Goodwell invests in East Africa Fruits
East Africa Fruits Co., a Tanzanian company addressing food distribution challenges to improve efficiencies in the farm-to-market sector, has closed series A equity funding totalling $2.05 million. The fundraising round was led by Goodwell Investments with participation from FINCA Ventures and Elea.
This investor capital accelerates East Africa Fruits’ ability to build essential supply chain infrastructure and better transport fresh produce directly from farms to urban marketplaces and strengthen livelihoods for small-scale farmers and food vendors.
East Africa Fruits provides a stable, fair market for horticulture crops by aggregating supply and demand and improving cold chain distribution and warehousing infrastructure that reduces post-harvest loss and increases availability and quality of produce in local markets.
The combined $3.1 million in series A equity and debt capital will help the company to grow its operations. Over the next three years, East Africa Fruits will serve over 10,000 farmers and 6,000 small-and-medium enterprise (SME) vendors. The company will also acquire new machinery for its main distribution centre and build essential infrastructure and technology to collect, store and distribute produce to match demand more accurately.

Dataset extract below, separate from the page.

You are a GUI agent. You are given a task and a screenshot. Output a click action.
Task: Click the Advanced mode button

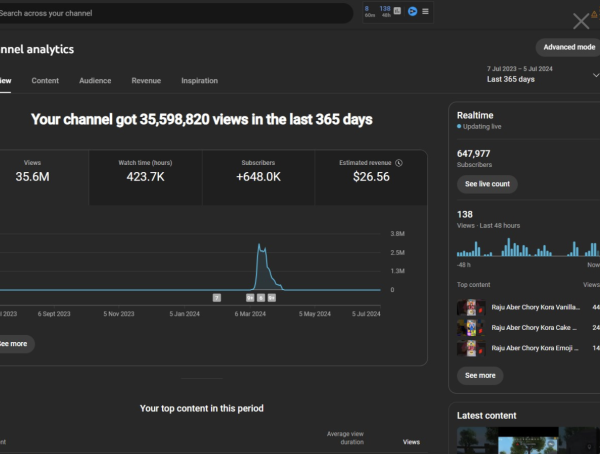click(568, 47)
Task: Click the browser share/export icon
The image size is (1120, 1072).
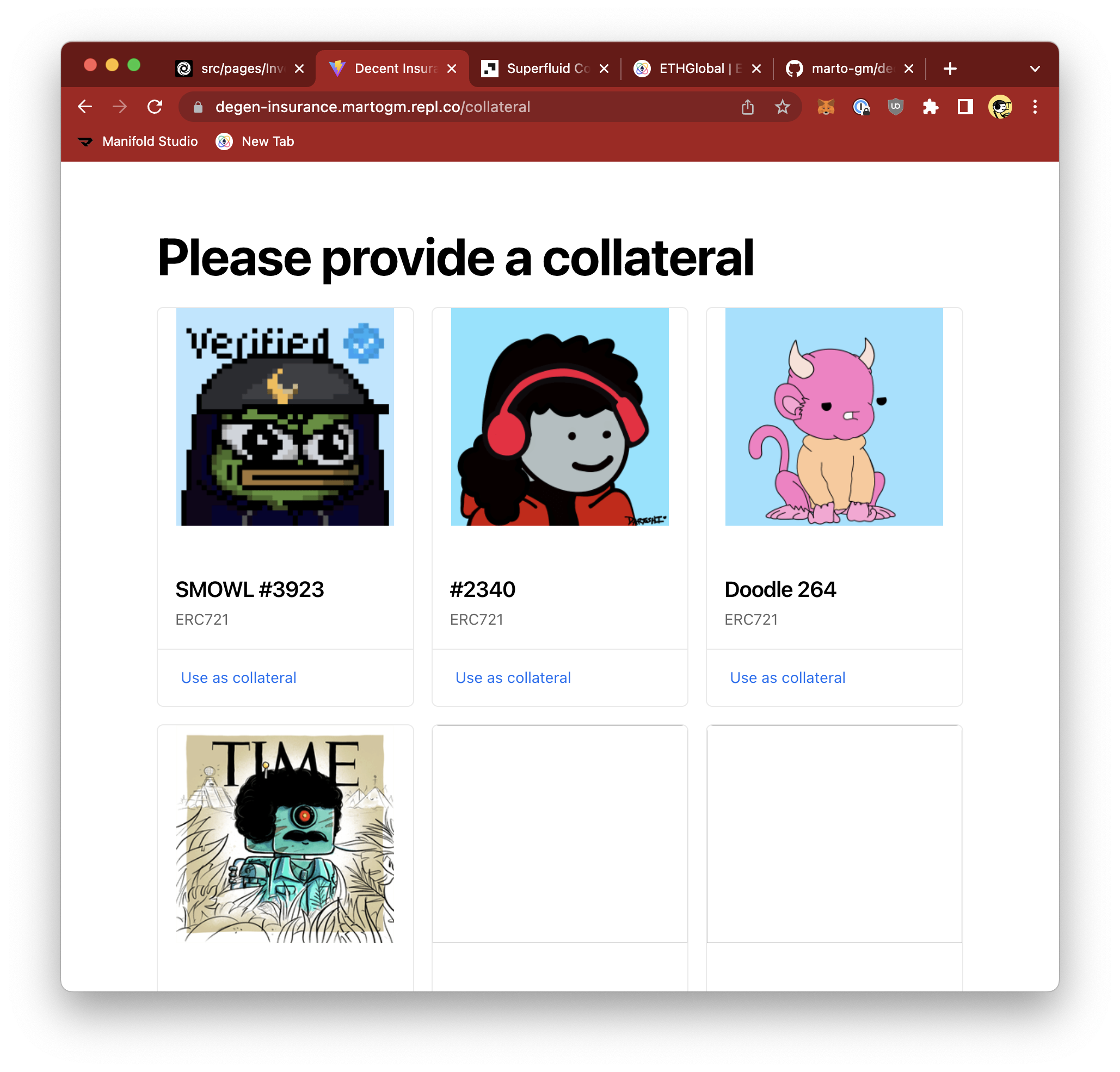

Entrepreneur Elia Timotheo founded East Africa Fruits in 2013 with the goal of transforming the farm-to-market value chain – reducing the waste by removing layers of middlemen and delivering more control, transparency and efficiency to small-scale farmers and informal vendors.
In Tanzania, roughly half of what farmers produce never reaches the market and this loss is spread out across the farm-to-market value chain due to poor transportation and storage that results in spoilage, and a lack of market training for smallholder farmers. With more robust and technology-driven infrastructure, East Africa Fruits will bring greater efficiencies to the sector and increase productivity and living standards for local farmers and the vendors who rely on them.
“The completion of our series A funding opens up incredible opportunities for East Africa Fruits,” said Timotheo. “We are eager to scale our operations, expand the reach of our smallholder farmer network and our distribution footprint, and ultimately to demonstrate real impact in the lives of local farmers and informal food vendors.”
“We are excited for East Africa Fruits to be among our first agricultural investment, as we broaden our uMunthu portfolio to address one of the biggest challenges facing the world today – food security,” commented Joel Wanjohi, associate partner and lead investment manager for East Africa at Goodwell Investments.